“We have very few restrictions, but we do have rules,” he says. “We want to make the collections accessible for everyone.”
But preserving 500-year-old maps can be tricky. Measures taken include storing the documents flat, encased between two sheets of polyester film that are custom-made at the library. (Some of the larger maps are stored rolled, either wrapped around acid-free board tubes or in special boxes.)
Surprisingly, it’s often the newer materials that cause the most preservation issues.
“The ironic thing is that many of the maps with the biggest problems come from the 20th century,” Huseman says. Due to the cheaper, more acidic paper that became popular in the early 1900s, maps from that age can brown and crumble quickly. “Proper housing and storage are critical.”
Even more critical is the preservation of the library’s photographic materials—the millions of negatives, prints, slides, and daguerreotypes documenting the history of North Texas, including archives from the Fort Worth Star-Telegram and from local commercial photographers such as W.D. Smith.
“We have some items—like our acetate negatives from the 1930s, ’40s, and ’50s—that are suffering right now,” says Brenda McClurkin, head of Special Collections.
Brenda McClurkin and Kate Holliday with the David Dillon Papers.
In typical office conditions, film negatives begin to deteriorate after 50 years. Thanks to the University’s new cold-storage vault, however, the collection is getting an extension of about 500 years. Recently completed at the Central Library, the $800,000, world-class vault comprises two rooms that will eventually house roughly 5 million negatives, film reels, and other materials.
“Digitizing these 5 million negatives would be a staggering and expensive endeavor.

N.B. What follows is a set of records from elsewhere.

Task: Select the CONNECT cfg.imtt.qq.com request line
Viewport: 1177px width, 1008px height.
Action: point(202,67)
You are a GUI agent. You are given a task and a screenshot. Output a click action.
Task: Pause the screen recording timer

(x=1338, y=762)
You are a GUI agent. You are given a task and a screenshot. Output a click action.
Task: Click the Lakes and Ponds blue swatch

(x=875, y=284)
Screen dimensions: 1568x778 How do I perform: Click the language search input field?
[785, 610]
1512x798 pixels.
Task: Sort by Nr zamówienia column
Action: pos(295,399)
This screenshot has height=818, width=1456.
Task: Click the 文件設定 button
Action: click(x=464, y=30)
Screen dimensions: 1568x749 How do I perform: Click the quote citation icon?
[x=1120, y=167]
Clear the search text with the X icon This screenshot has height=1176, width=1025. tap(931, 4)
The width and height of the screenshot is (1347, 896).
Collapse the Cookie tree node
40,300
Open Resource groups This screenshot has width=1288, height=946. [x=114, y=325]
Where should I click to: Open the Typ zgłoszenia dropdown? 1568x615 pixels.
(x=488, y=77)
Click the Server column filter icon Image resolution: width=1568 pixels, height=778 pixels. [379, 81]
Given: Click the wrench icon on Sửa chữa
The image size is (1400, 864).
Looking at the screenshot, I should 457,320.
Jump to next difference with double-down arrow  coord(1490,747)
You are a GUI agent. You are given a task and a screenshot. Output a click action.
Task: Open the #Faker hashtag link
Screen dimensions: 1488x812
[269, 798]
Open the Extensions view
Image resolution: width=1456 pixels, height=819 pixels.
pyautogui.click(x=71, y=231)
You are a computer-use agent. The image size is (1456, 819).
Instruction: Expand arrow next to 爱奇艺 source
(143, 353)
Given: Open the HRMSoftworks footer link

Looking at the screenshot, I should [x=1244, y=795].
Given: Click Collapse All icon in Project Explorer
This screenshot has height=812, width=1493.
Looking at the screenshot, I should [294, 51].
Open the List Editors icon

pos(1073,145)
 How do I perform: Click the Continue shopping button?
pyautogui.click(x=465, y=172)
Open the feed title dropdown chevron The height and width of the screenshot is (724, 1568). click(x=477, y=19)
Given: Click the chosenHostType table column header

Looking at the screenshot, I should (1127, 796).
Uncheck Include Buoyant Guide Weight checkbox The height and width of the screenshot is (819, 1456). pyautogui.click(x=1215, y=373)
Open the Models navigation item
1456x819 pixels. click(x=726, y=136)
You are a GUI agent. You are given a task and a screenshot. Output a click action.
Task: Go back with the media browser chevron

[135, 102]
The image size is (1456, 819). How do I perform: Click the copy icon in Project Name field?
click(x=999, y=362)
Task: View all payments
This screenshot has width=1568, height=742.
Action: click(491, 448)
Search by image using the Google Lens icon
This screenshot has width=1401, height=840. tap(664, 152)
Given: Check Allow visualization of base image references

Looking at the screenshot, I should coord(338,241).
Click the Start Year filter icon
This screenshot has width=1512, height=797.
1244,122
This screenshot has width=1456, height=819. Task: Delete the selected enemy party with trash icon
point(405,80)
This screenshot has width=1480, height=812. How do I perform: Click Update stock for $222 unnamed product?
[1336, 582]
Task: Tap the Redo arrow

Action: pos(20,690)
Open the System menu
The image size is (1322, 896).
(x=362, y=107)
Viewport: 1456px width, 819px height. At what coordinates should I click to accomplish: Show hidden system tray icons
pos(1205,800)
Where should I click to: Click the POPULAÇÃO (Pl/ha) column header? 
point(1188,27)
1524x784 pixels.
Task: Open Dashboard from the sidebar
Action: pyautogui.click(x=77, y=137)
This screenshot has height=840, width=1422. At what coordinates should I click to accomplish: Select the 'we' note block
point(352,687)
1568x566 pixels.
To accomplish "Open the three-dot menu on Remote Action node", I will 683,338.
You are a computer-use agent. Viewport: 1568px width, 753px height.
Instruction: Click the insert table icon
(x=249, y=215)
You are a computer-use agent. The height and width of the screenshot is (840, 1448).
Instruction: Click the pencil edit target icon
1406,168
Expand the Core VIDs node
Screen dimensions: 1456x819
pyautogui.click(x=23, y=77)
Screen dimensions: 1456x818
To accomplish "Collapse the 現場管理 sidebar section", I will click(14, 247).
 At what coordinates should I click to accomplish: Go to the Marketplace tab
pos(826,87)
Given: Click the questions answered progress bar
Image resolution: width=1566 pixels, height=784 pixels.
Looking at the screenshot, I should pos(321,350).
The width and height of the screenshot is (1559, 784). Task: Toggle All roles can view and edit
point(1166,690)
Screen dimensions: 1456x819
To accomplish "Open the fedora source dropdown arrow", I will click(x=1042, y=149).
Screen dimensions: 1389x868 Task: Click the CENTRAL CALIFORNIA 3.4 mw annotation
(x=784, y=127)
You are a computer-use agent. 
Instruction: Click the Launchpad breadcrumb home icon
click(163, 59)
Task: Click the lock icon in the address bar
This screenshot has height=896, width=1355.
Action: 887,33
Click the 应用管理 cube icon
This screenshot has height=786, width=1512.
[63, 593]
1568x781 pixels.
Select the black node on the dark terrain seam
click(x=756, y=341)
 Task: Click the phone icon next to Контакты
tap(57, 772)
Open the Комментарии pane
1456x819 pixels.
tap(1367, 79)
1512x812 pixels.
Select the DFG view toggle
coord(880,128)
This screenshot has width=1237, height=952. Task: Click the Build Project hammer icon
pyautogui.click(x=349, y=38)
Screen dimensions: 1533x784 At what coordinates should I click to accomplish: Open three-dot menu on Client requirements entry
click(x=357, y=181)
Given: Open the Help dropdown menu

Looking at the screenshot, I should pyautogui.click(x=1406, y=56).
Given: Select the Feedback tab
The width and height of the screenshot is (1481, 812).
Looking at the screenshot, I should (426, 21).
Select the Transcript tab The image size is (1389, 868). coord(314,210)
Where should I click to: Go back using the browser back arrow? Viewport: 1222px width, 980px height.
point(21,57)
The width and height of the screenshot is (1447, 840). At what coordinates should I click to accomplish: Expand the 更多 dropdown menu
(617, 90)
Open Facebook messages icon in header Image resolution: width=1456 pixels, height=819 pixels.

Cold-storage vault consultants estimated the cost in 2010 to be approximately $100 million,” McClurkin notes. “Stabilizing the negatives in a cold-storage environment will permit them to survive until their digitization can be planned more strategically.”
That digitization is ongoing, with scanning already complete on an estimated 12,000 images. The staff is making arrangements to begin digitizing W.D. Smith’s negatives from the 1940s and ’50s as well, to keep Special Collections’ materials at the public’s ready fingertips.
“We take our role as caretakers very seriously. Our collections were born out of passion for these topics. They've been nurtured, and we feel we have the responsibility to continue nuturing them.”
as we move forward into the 21st century, Special Collections will have to adapt its preservation approaches and treatments for the new, more modern types of materials that are becoming increasingly common in its archives.
A good example of this is the David Dillion Papers, donated to UT Arlington after the death of the revered architectural critic and Dallas Morning News journalist. During his long tenure at the newspaper, Dillon wrote more than 1,000 articles and several books. Consequently, his collection features a huge range of materials, including reporter’s notebooks, edited manuscripts, photographs, and correspondence with editors and readers.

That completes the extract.